Extract provided
--*--

Master The Fundamentals Of LED Illumination

April 20, 2011
Describes the physics of LEDs, connecting multiple LEDs to a common driver, driver circuits, dynamic backlghting for displays, triac-dimmable drivers, and more.

Fig 1. Stokes shift is a phenomenon common to photoluminescent materials in which the activated material emits photons at a different wavelength than the photons it absorbed. It is useful in high-brightness “white” LEDs because it allows manufacturers to use multiple “yellow” phosphors, all responding to blue or ultraviolet photons from the actual LED diode, with each phosphor emitting light of a different wavelength. The broader spectrum enhances the color rendering index of the HB LED.

Fig 2. Dynamic backlighting adjusts the brightness of individual LEDs in the backlight array of a TV screen to match the luminance values of the image being displayed, increasing the perceived contrast ratio of the display.

Fig 3. National Semiconductor’s LM3445 was the first driver for general-illumination LED products that permitted dimming using legacy triac dimmers.

--*--

Rows
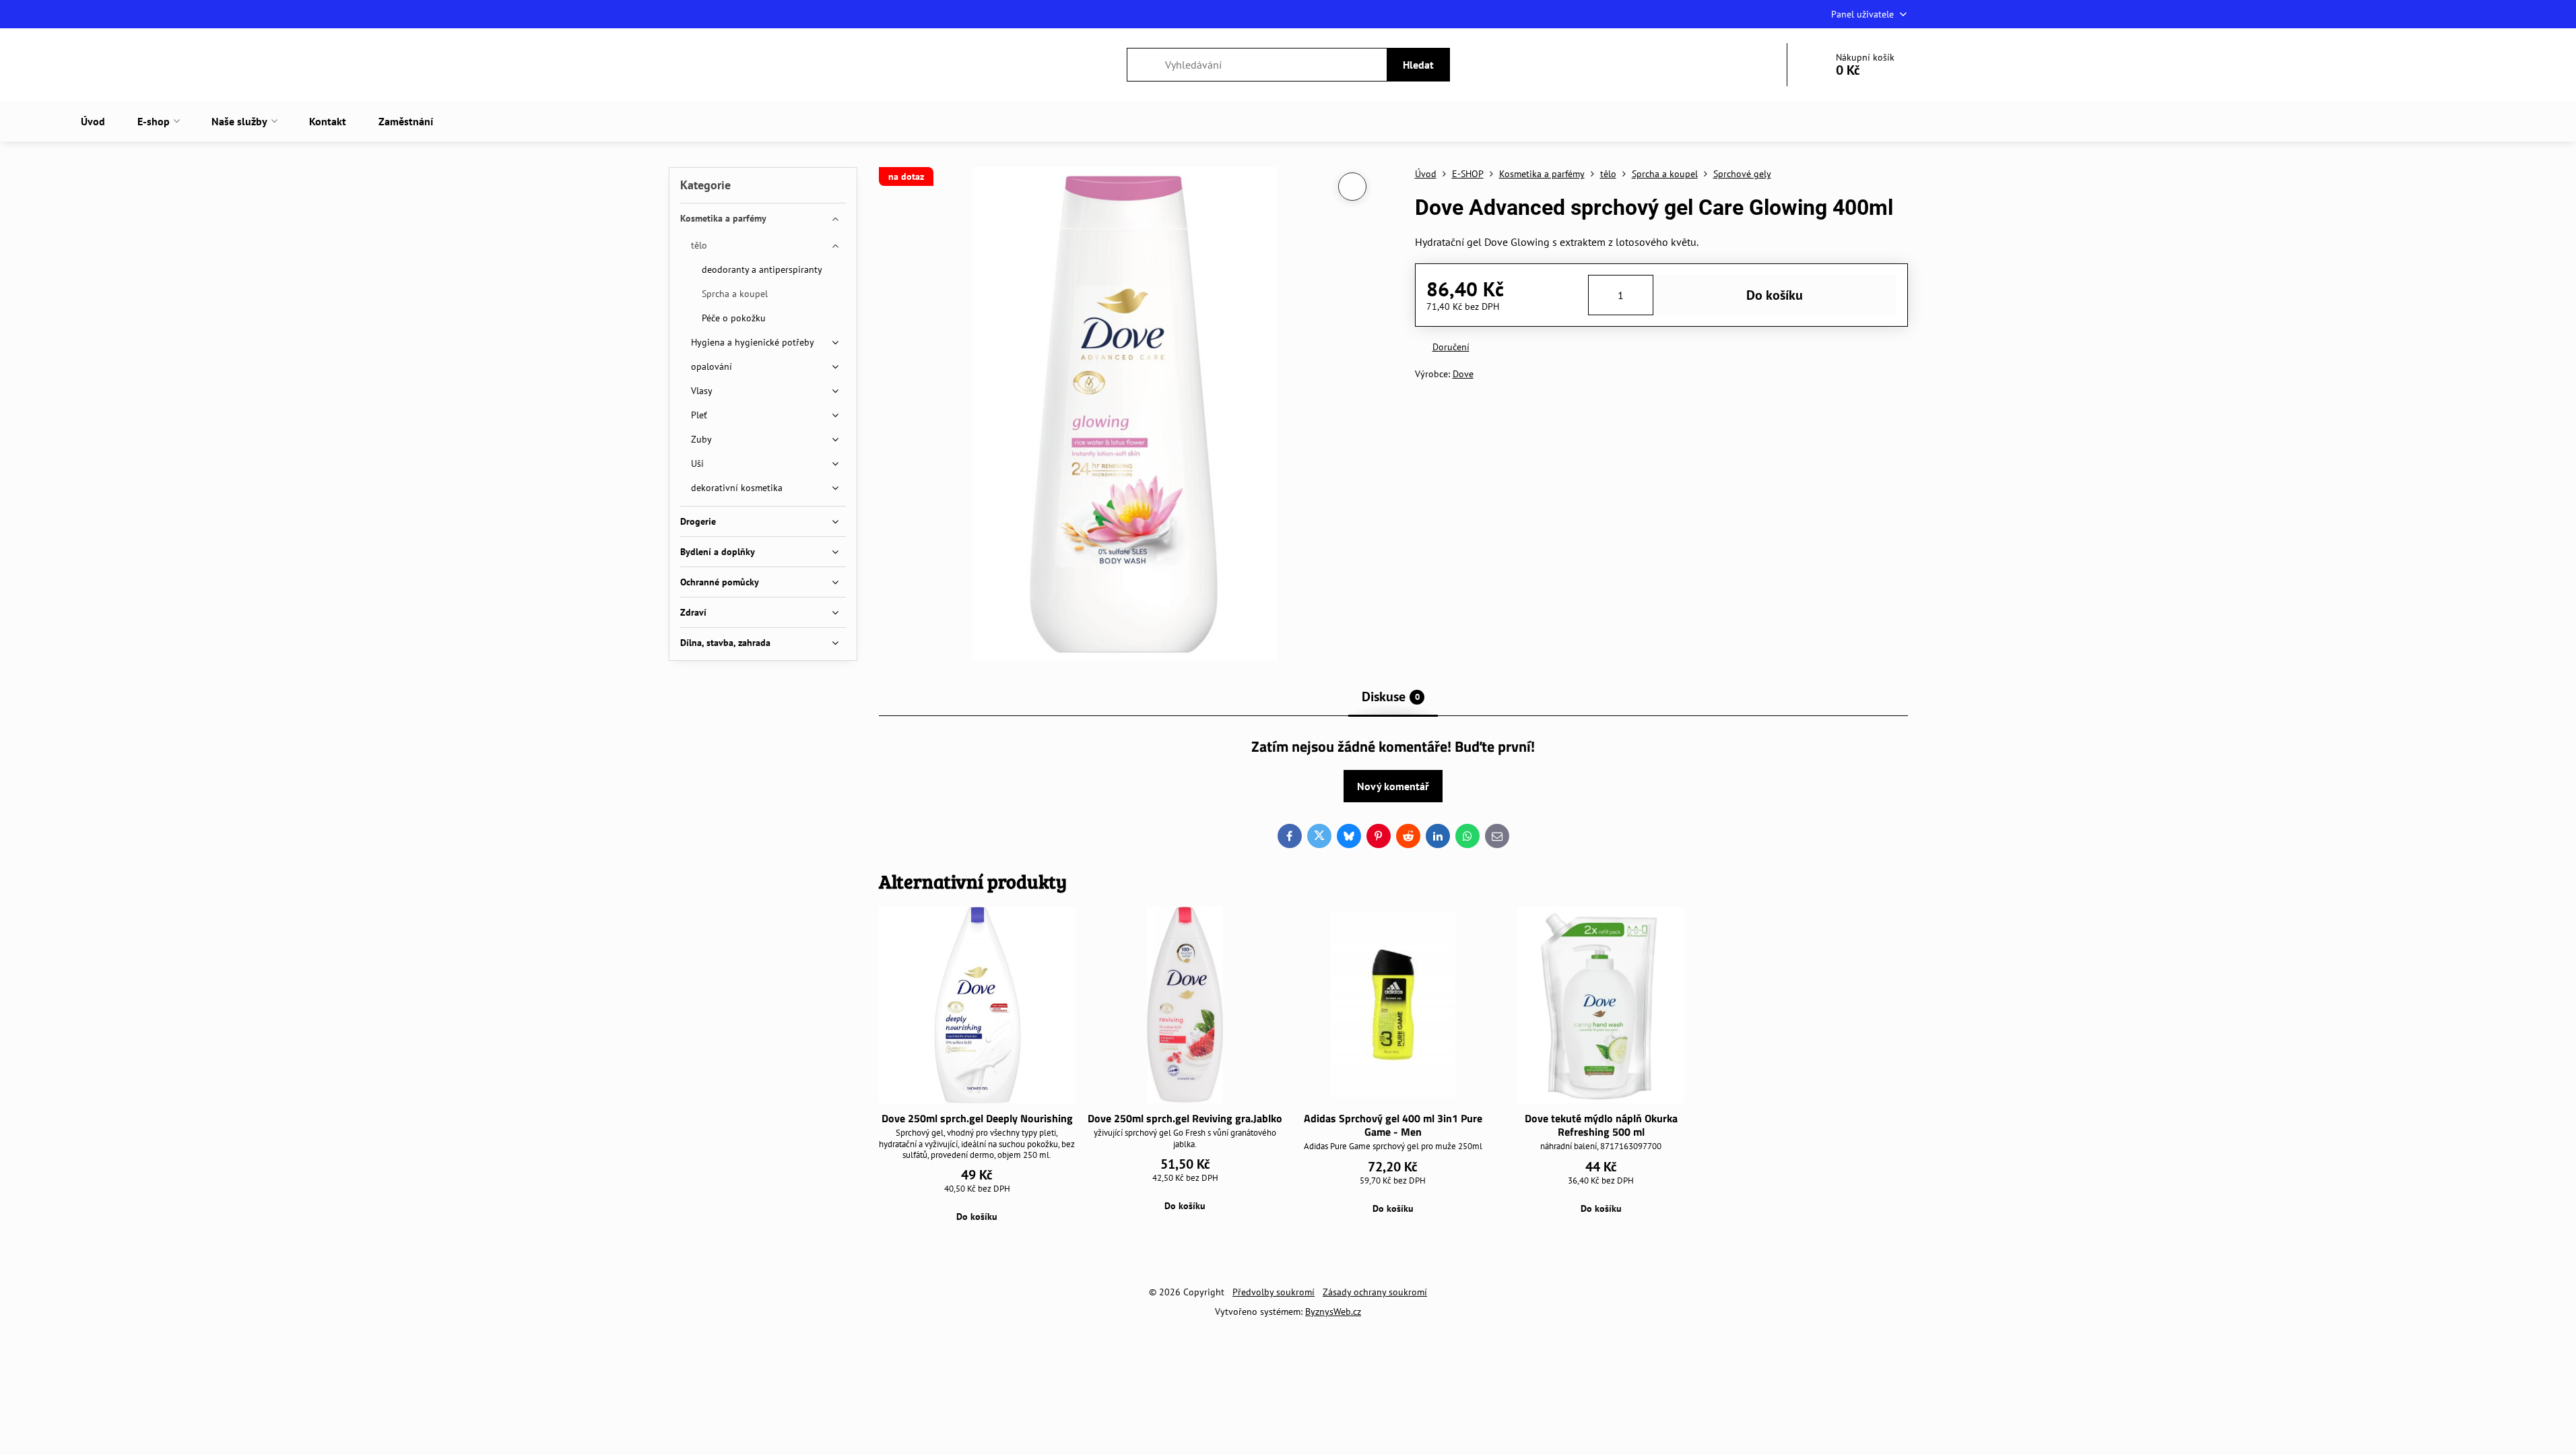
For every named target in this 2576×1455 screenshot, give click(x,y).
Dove (1463, 374)
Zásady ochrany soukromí (1375, 1292)
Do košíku (1774, 295)
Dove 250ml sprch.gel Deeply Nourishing (977, 1118)
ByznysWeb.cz (1333, 1311)
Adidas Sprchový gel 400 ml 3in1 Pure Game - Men (1393, 1125)
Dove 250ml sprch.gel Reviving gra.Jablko (1185, 1118)
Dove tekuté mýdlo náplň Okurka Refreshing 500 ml (1601, 1125)
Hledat (1418, 64)
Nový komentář (1393, 786)
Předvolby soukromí (1273, 1292)
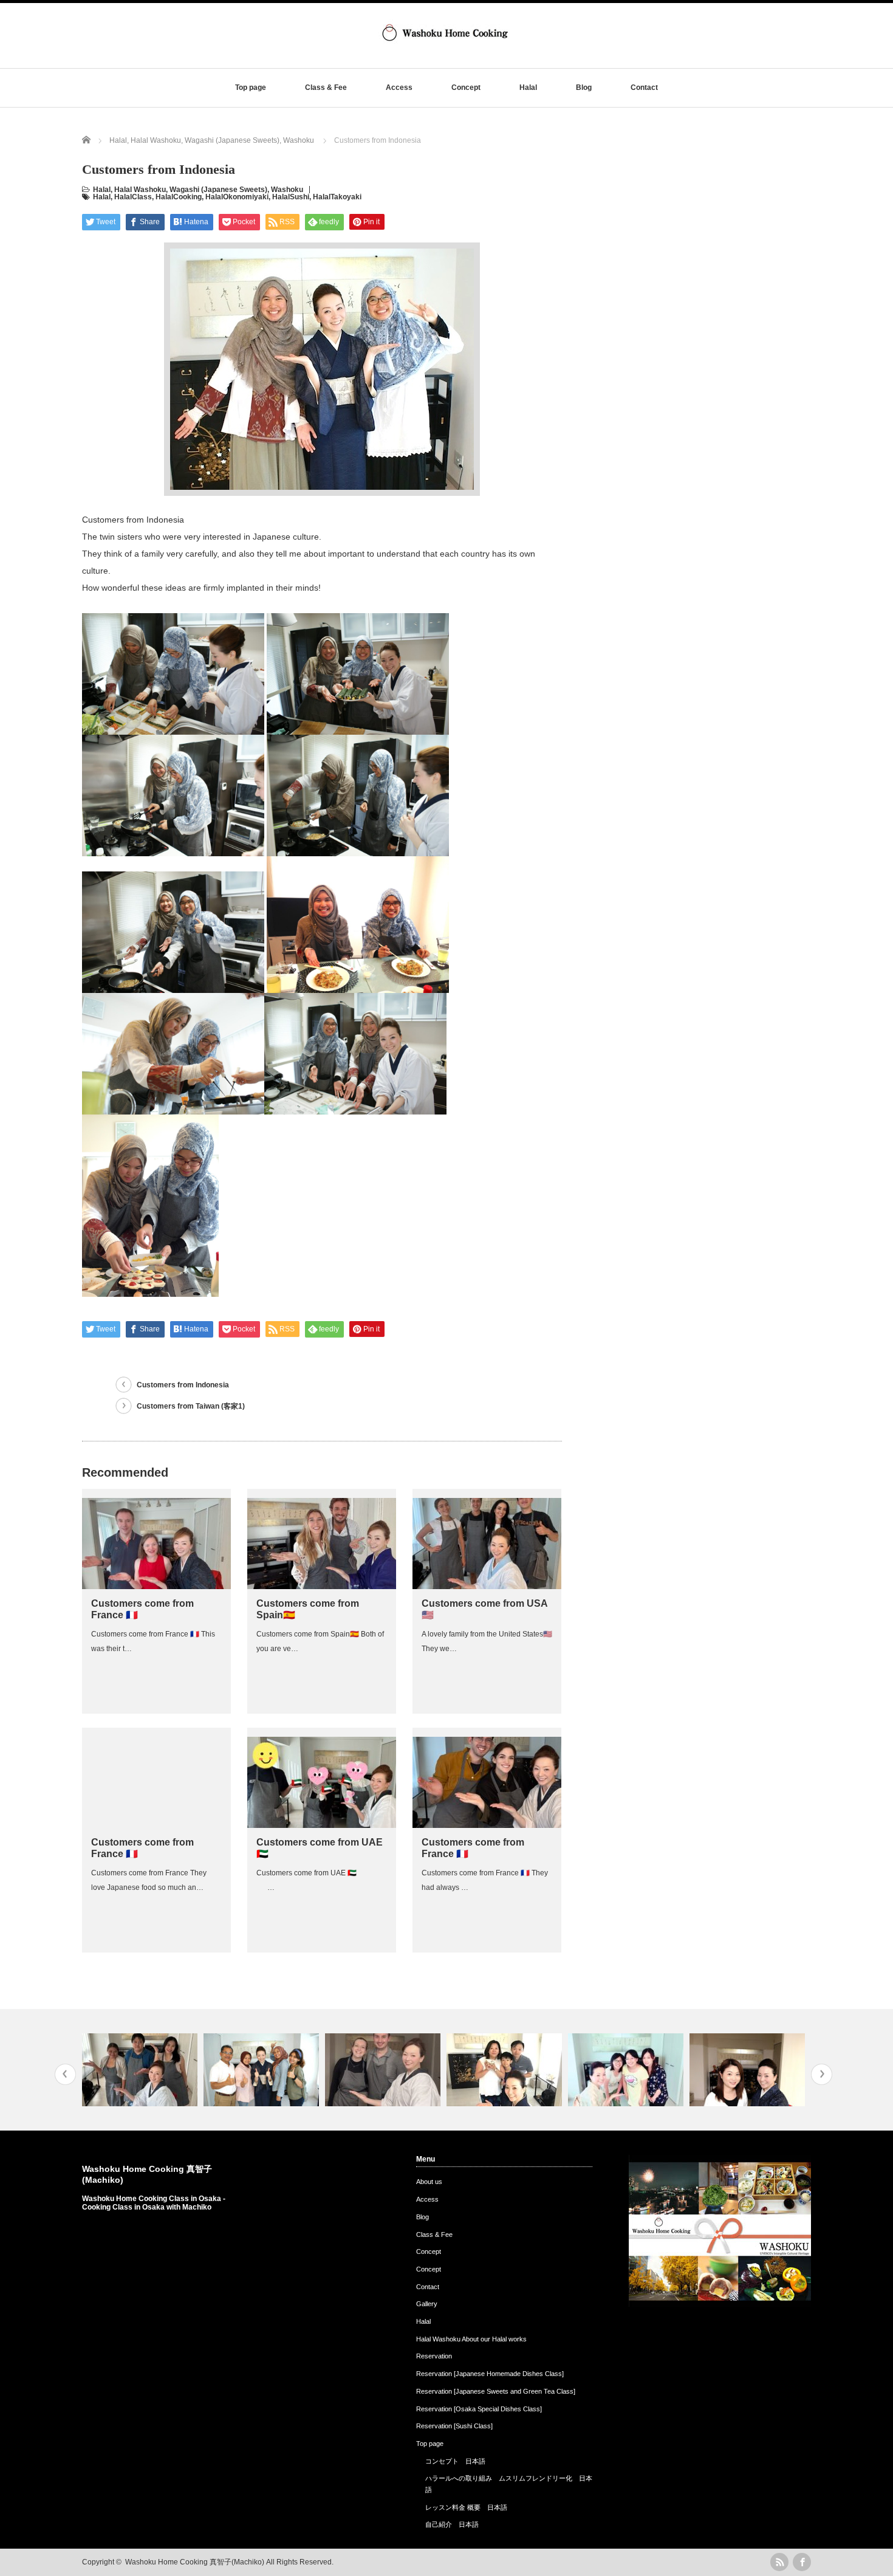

--*--

Required actions
1. According to the LED illumination article, which National Semiconductor part was the first general-illumination LED driver to allow dimming with legacy triac dimmers?
2. Pick up the LED illumination article after its last sentence and continue it.
The data above are not needed.

Response list
1. The LM3445.

2.
Fig 4. Linear Technology’s LT3799 (a), announced in February, uses the relationship between the triac voltage (top) and bursts of drive current (bottom) (b) to its advantage.

Imagine getting a light bulb as a present. LED replacements for screw-in bulbs are so rare and expensive, I actually did get one last Christmas. Yet we’re approaching a crossover point where LEDs will become common enough and cheap enough that they will take over a great deal of the burden of lighting the world.

Not that we simply will be screwing new bulb-shaped objects with LEDs in them into old fixtures. It is no longer necessary to treat light sources as disposable. Pretty soon, lamps (including the part that lights up) will outlive their owners. Also, since LEDs turn on and off instantly and power-cycling doesn’t involve a method that shortens their life, we can turn LED lighting on only when we need it.

That could be a potential advantage for astronomers who use optical telescopes and a potential source of huge energy savings for cities and building owners. It even turns out that police and private security operators like nighttime lighting that only turns on in response to motion sensors because it helps tell them where the bad guys are. Still, this technology is truly in its infancy, and it takes some getting used to.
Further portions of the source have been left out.